Offshore Accords: Canada-Nova Scotia Offshore Petroleum Resources Accord signed August 26, 1986; Canada-Newfoundland Atlantic Accord signed February 11, 1985; Arrangement between the Government of Canada and the Government of Nova Scotia on Offshore Revenues signed February 14, 2005; and Arrangement between the Government of Canada and the Government of Newfoundland and Labrador on Offshore Revenues signed February 14, 2005.

Representative Tax System: Simulates how much revenue a province or territory could raise if it levied the national average tax rate on each of its tax bases, measured using a representative or typical tax system.

Single-Estimate System: Annual Equalization and Territorial Formula Financing payments are calculated once per fiscal year using a three-year moving average of revenue capacity and, in the case of Territorial Formula Financing, relative population growth and changes in provincial-local government spending.

Territorial Formula Financing

eligible revenues: The measure of total territorial revenue capacity net of the 30-per-cent economic development incentive that encourages territorial governments to promote economic development and recognizes the reduced ability of territorial governments to raise revenues due to the higher cost of living in the North.

gross expenditure base: The proxy of a territorial government's expenditure requirements to provide territorial residents with a comparable level of programs and services to the rest of Canada.

PAGE: The population adjusted gross expenditure escalator applied annually to a territory's gross expenditure base to ensure that the measure of territorial expenditure requirements to provide comparable level of programs and services keeps pace with changes in relative population and changes in provincial-local government expenditures elsewhere in Canada.

resource revenue sharing: The arrangements that determine how territorial natural resource revenues received after devolution of the responsibility for the administration of onshore lands and resources offset future annual unconditional territorial grants from the Government of Canada through the Territorial Formula Financing program.

revenue block: Within the reformed Territorial Formula Financing program, the block of 11 non-resource revenues not being measured using the Representative Tax System: capital, general and miscellaneous sales, commercial and non-commercial vehicle licences, hospital and medical insurance premiums, insurance premiums, property, lottery and other games of chance revenues, miscellaneous revenues and preferred share dividends.

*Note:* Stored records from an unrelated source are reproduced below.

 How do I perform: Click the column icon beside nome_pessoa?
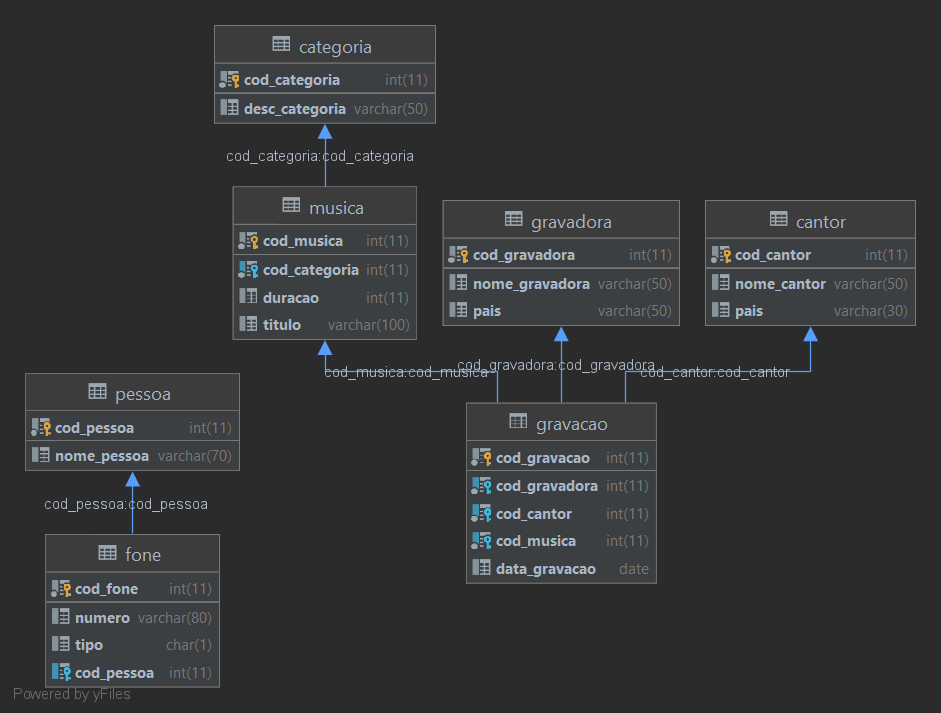point(39,455)
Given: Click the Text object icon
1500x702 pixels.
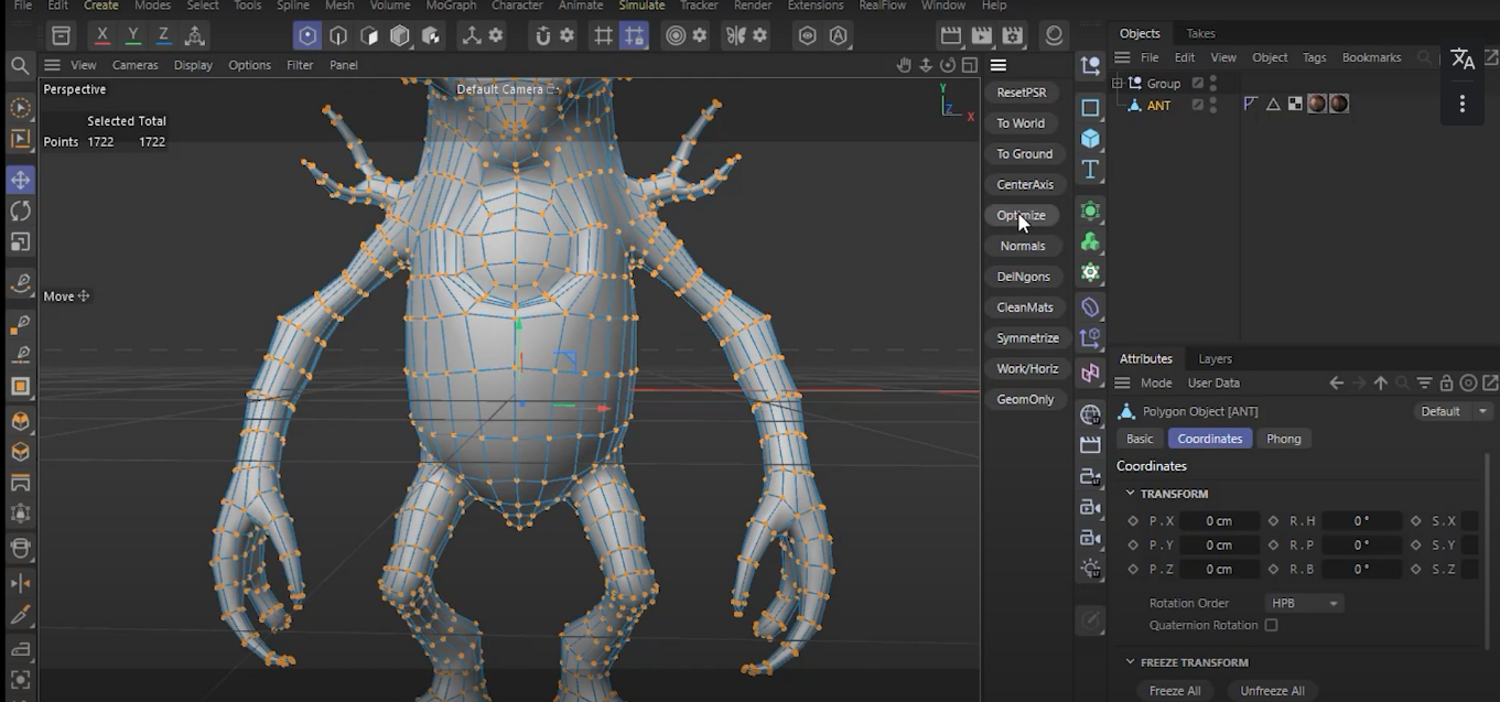Looking at the screenshot, I should (1090, 169).
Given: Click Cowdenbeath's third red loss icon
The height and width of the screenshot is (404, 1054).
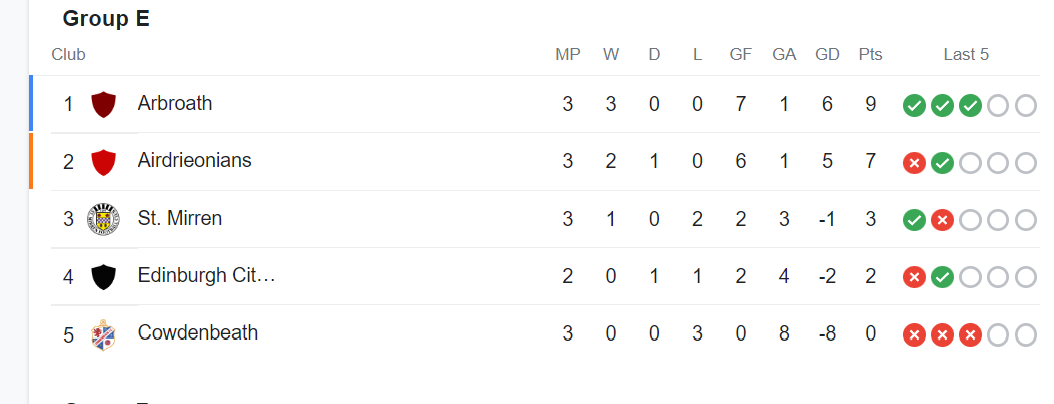Looking at the screenshot, I should (970, 335).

Canada Health Transfer/Canada Social Transfer

Associated Equalization: Equalization of the value of tax points transferred to provinces in 1977 as part of the federal government's ongoing contribution for health and post-secondary education because tax points are worth more in some provinces than others.

tax transfer: A federal tax transfer involves the federal government transferring some of its "tax room" to provincial and territorial governments. Specifically, a tax transfer occurs when, upon agreement, the federal government reduces its tax rates and provincial and territorial governments simultaneously raise their tax rates by an equivalent amount.